Compito richiesto 1 ▸ Trascrivi senza modifiche tutto l'elenco, dalla riga che contiene "How do I perform: Click" fino in fondo, entrambe le estremità comprese. Lascia fuori le immagini.

Se ne parla, appunto. Perché l’app che qualcuno avrebbe dovuto testare, produrre, e rendere disponibile mentre noi eravamo tutti diligentemente in casa, è stata rilasciata solo da pochi giorni ed è ancora in fase di test.
Io l’ho scaricata, per coscienza sociale, non comprendendo le preoccupazioni di coloro i quali – anche esponenti politici - hanno visto nella app un pericoloso attentato alla libertà personale ed alla propria privacy, portando avanti lo slogan “la libertà non è in vendita”.
Ascolta il podcast sul funzionamento di Immuni
Al di la degli slogan (privi di senso logico e giuridico) si è verificato un fenomeno curioso.
Da un lato si è risvegliata negli utenti la consapevolezza del valore la propria riservatezza e del patrimonio informativo che li riguarda, dall’altro gli stessi utenti attraverso i social ci informano sui loro spostamenti, su cosa gradiscono, cosa comprano, con chi sono sposati o che macchina hanno.
Da un lato si teme che la app Immuni non garantisca sufficientemente la privacy, dall’altro sui treni si sentono le conversazioni telefoniche di manager che discutono dei dettagli di una delicata trattativa o avvocati che fanno il resoconto di una udienza che discutono delle clausole contrattuali con un collega.

Dati dell'esercizio ▸

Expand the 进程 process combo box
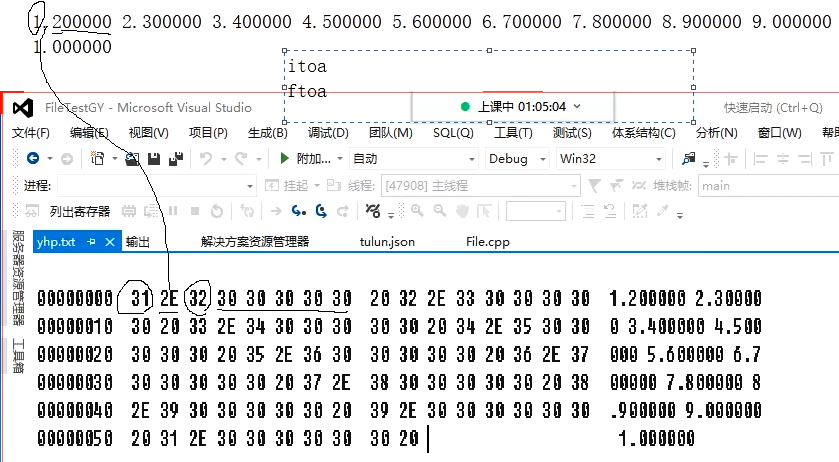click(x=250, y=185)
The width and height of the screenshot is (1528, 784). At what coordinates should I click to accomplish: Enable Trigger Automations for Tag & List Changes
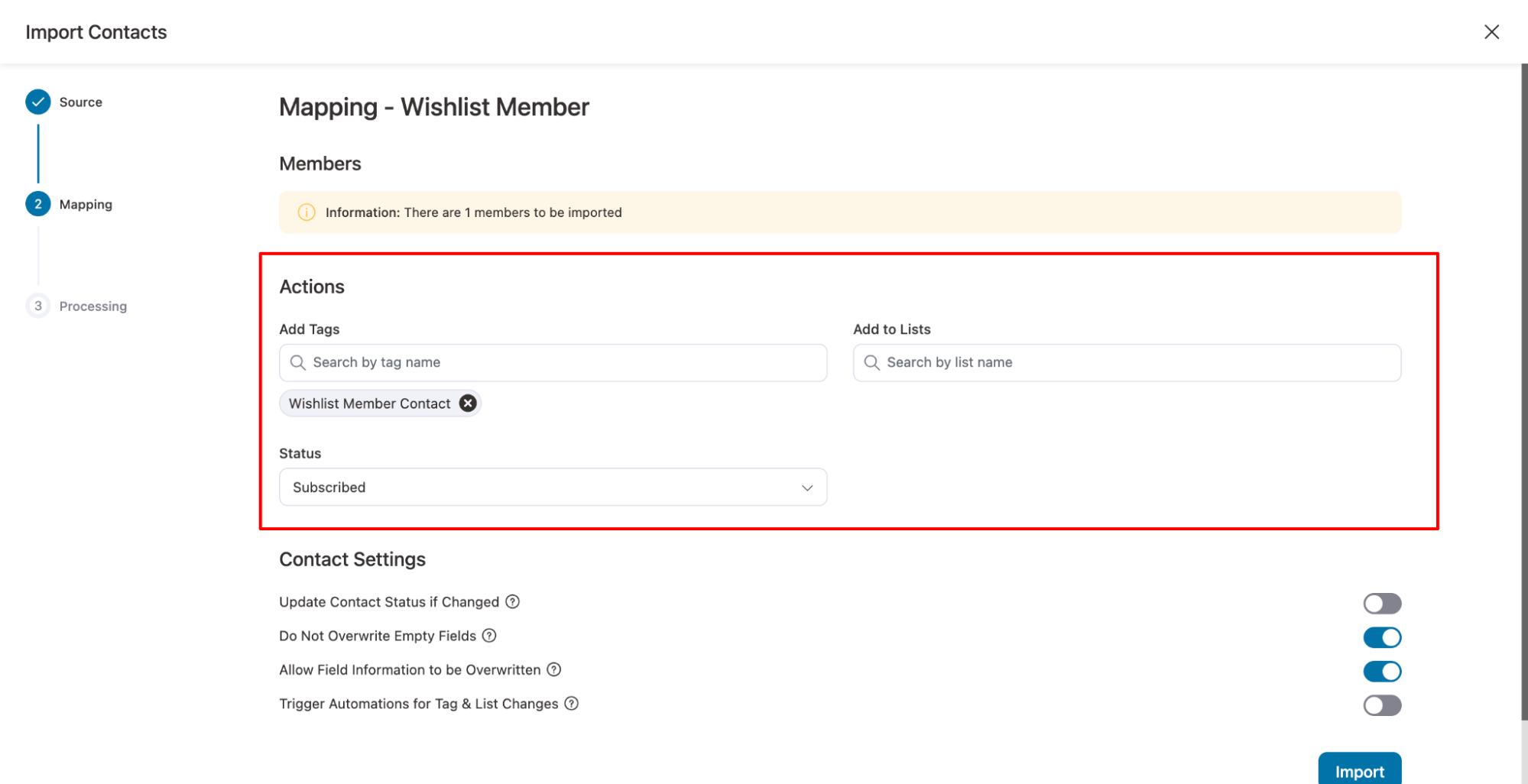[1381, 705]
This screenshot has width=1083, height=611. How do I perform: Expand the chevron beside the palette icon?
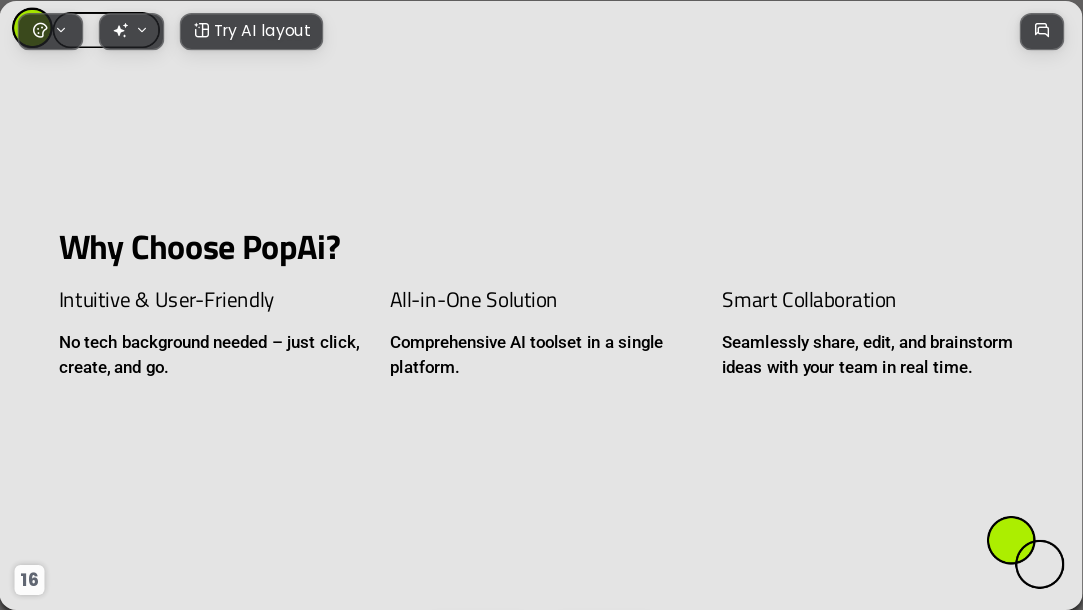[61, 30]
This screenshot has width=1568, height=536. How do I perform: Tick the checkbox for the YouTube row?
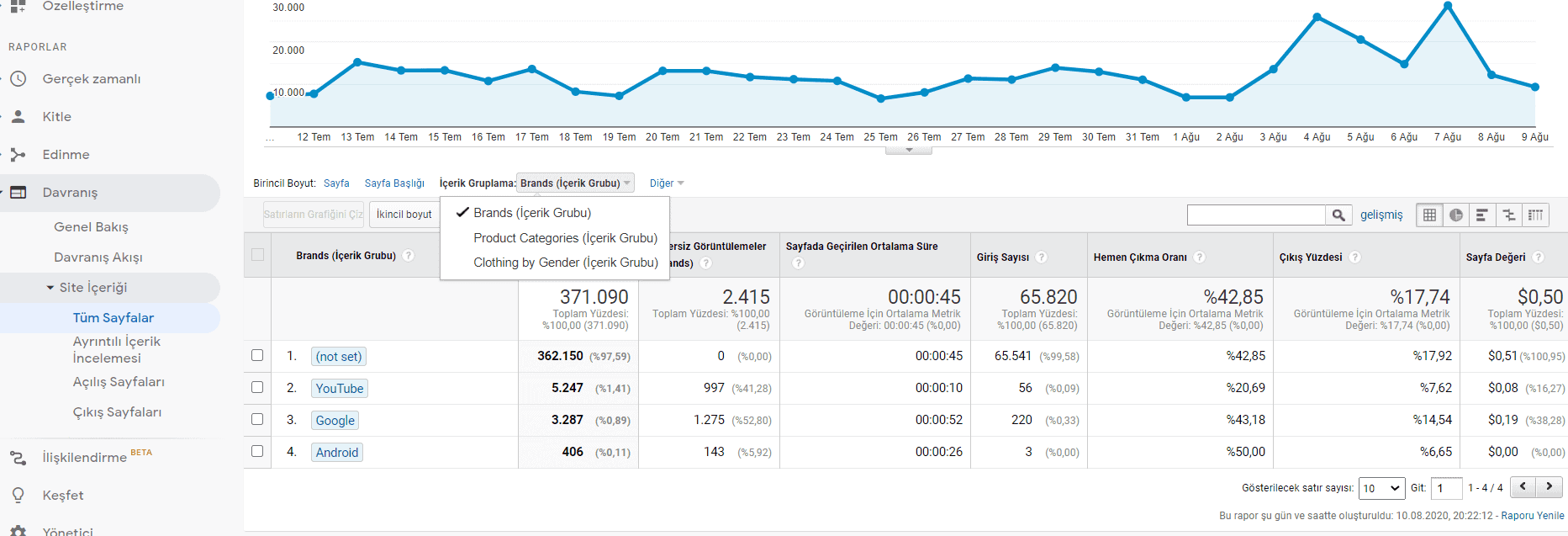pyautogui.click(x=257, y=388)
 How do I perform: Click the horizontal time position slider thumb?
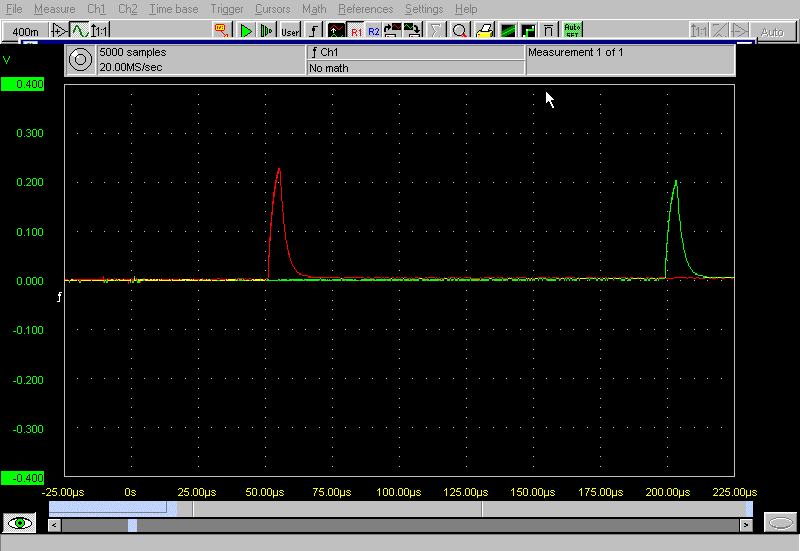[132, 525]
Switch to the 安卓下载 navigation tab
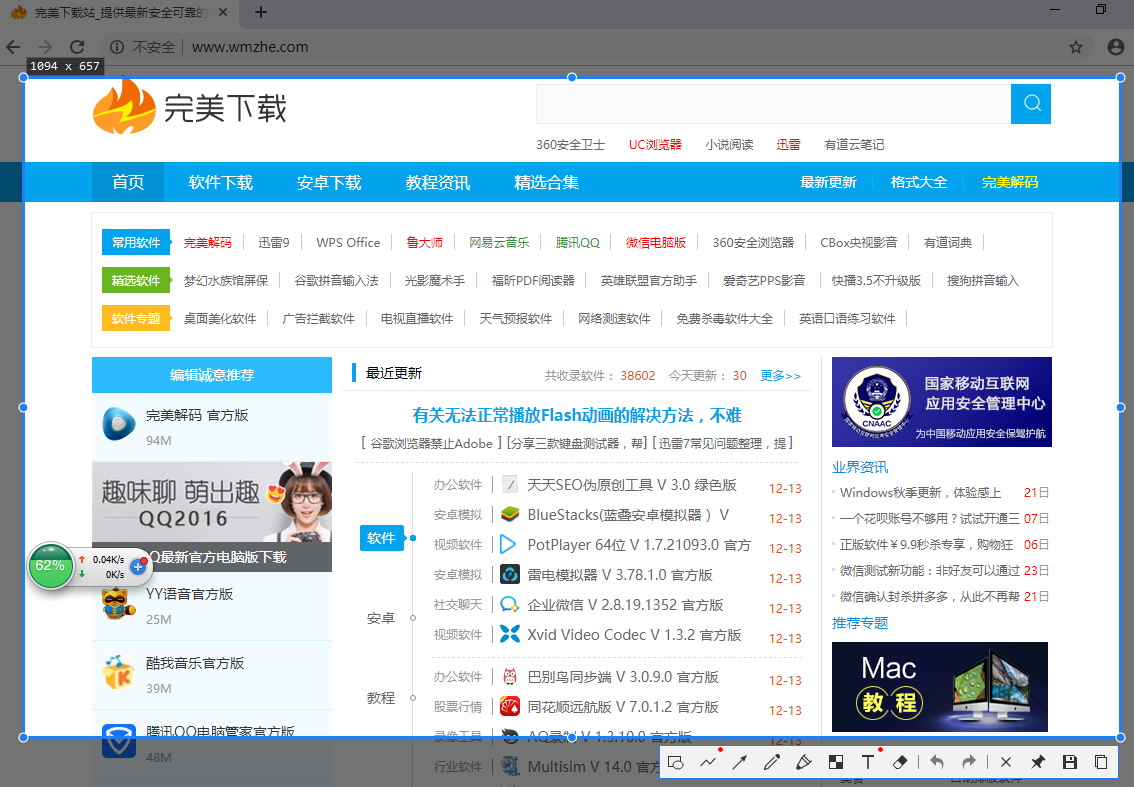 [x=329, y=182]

Compito richiesto 2 ▸ Continua il testo sull'app Immuni a partire dalla sua ultima frase.

Risposta 1 ▸
 How do I perform: Click the horizontal time position slider thumb?
[132, 525]
Switch to the 安卓下载 navigation tab
 [x=329, y=182]

Risposta 2 ▸
La domanda è: come mai la preoccupazione per la propria privacy viene fuori solamente quanto si chiede, su base volontaria di scaricare una applicazione che ha ottenuto il parere positivo del Garante Privacy, per una finalità generale quale la tutela della salute pubblica?
Dal momento che molte delle affermazioni di questi giorni (purtroppo anche da parte di soggetti dai quali per ruolo ricoperto e relativa responsabilità, ci si sarebbe aspettati di più) si basano sulla mancata conoscenza (ignoranza) del meccanismo di funzionamento della app, proviamo a fare chiarezza.
L’applicazione Immuni, a differenza dei social usati da milioni di utenti ogni giorno, è stata infatti progettata per garantire la privacy degli utenti in ogni passaggio
In primo luogo, dopo averla scaricata, la app associa al telefono (non alla persona) un codice casuale che cambia più volte nel corso del giorno.
I codici generati da ciascun apparecchio, vengono incrociati - attraverso il bluetooth - con altri codici generati da altri apparecchi, tenendo traccia di questo contatto.
È bene precisare che in queste operazioni di scambio non vengono memorizzate informazioni relative all’utilizzatore dell’applicazione né alla geolocalizzazione. Viene archiviata semplicemente l’informazione che due “codici” sono stati a distanza ravvicinata in un dato giorno.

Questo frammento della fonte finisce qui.